- GBP/AUD forecast to extend lower
- Beware near-term relief rally in GBP
- Global environment is pro-AUD
- RBA policy meeting sees settings left untouched
- RBA concern over AUD appreciation is something to watch going forward
Image © Adobe Images
- GBP/AUD spot rate at time of writing: 1.8389
- Bank transfer rates (indicative guide): 1.7745-1.7874
- FX specialist rates (indicative guide): 1.8223-1.8297
- For more on specialist rates, please see here
The British Pound looks destined to extend a multi-week decline in value against the Australian Dollar, with an entrenched downtrend in the GBP/AUD exchange rate potentially targeting a move to 1.76 in coming weeks according to recent analysis.
To emphasise the nature of the downtrend that is in place we can see the Pound-to-Australian Dollar exchange rate has now fallen for four weeks in succession, and has fallen in seven of the last nine weeks as a global economic recovery pulls the Aussie Dollar higher.
The GBP/AUD pair is quoted at 1.8411 at the time of writing, with analysis from Trading Central showing that the multi-day timeframe is likely to yield further declines as long as the exchange rate remains stuck below resistance located at 1.9073.
Only a break above 1.9073 would result in a turn of trend that favours Sterling, according to Trading Central, a provider of technical analytics and intelligence.
With the downside expected to prevail, forecast targets of 1.7927 and 1.7609 are expected to be reached over coming days and weeks.
However, it must be noted that the RSI indicator on the daily chart is trading below 30 which suggests the pair is now considered to be oversold. Therefore, a pullback is possible in the short-term.
Any pullbacks at this juncture are to be considered temporary in nature owing to the prevalent downtrend gripping the exchange rate.
"The MACD is below its signal line and negative. The configuration is negative. Moreover, the pair is trading under both its 20 and 50 MAs (respectively at 1.8951 and 1.9483)," notes Trading Central.
The advance by the Australian Dollar comes amidst an ongoing recovery in global stock markets and commodity prices, with investors viewing as positive the gradual lifting of lockdown restrictions in the world's major economies.
A lull in U.S.-China jawboning is also proving supportive to global investor sentiment, to which the Australian Dollar remains positively aligned.
"While U.S. President Trump levelled plenty of criticism on China and went as far as to strip Hong Kong of its ‘Special Status’- he didn’t formally escalate tensions with China. There is relief across markets – particularly those sensitive to China like Hong Kong shares and the Australian Dollar," says Jasper Lawler, Head of Research at LCG.

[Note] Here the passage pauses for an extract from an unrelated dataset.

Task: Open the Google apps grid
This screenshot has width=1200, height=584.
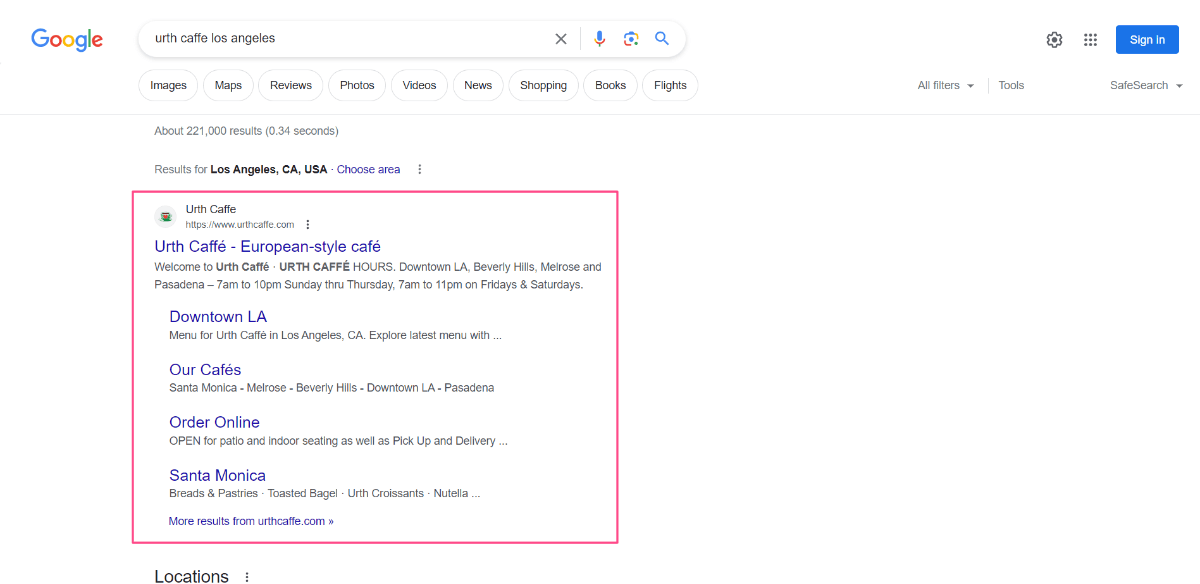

The Aussie Dollar was meanwhile left unhindered by the Reserve Bank of Australia (RBA) which opted to maintain a steady steer in their latest policy update.

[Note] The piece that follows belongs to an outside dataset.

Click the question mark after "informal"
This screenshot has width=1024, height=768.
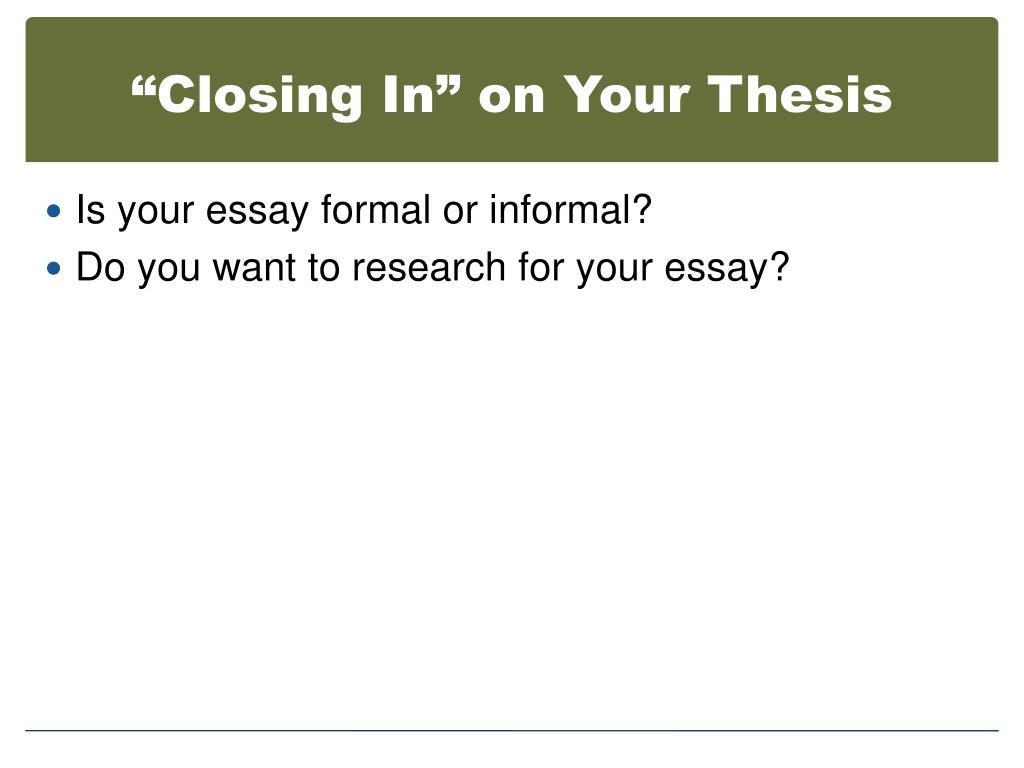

The June policy meeting saw the RBA opt to to maintain its current policy settings, which includes leaving the basic interest rate at 0.25% and the yield on 3-year Australian Government bonds of 25 basis points.
The accompanying statement concluding that "the Board is committed to do what it can to support jobs, incomes and businesses and to make sure that Australia is well placed for the recovery. Its actions are keeping funding costs low and supporting the supply of credit to households and businesses".

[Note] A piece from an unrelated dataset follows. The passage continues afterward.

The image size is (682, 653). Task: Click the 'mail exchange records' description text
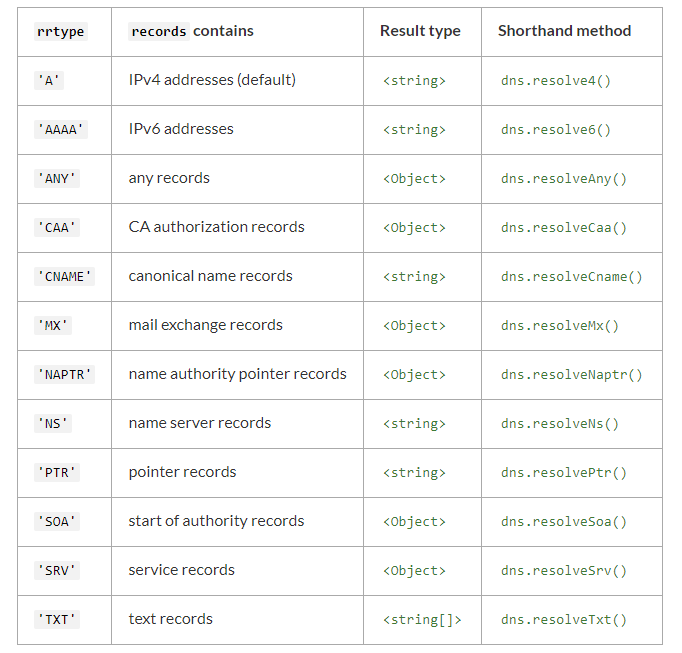coord(205,325)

The RBA added "this accommodative approach will be maintained as long as it is required. The Board will not increase the cash rate target until progress is being made towards full employment and it is confident that inflation will be sustainably within the 2–3 per cent target band".
As long as the RBA is prepared to sit on the sidelines and let the economy recover we would expect it to be little threat to the Aussie Dollar's ongoing recovery.
However, the RBA has in the past commented on the value of the AUD following periods of substantial appreciation, and we wonder whether the currency's ongoing period of appreciation might soon come up on its radar.
The Aussie Dollar is now up 3.0% against the Pound in 2020 but is down 3.0% against the U.S. Dollar. However, the strengthening of the currency has been backloaded into recent weeks, meaning it is up 5.75% against the U.S. Dollar over the course of the past month. Against the Pound the Aussie is up 5.0%.
There is a risk that the Aussie continues its steady march of appreciation, which could well price some elements of the Australian economy out of the global economy and therefore act as a headwind to the recovery.
For now the issue is clearly not of concern, but we would not be surprised to hear some jawboning on the matter in coming weeks or months.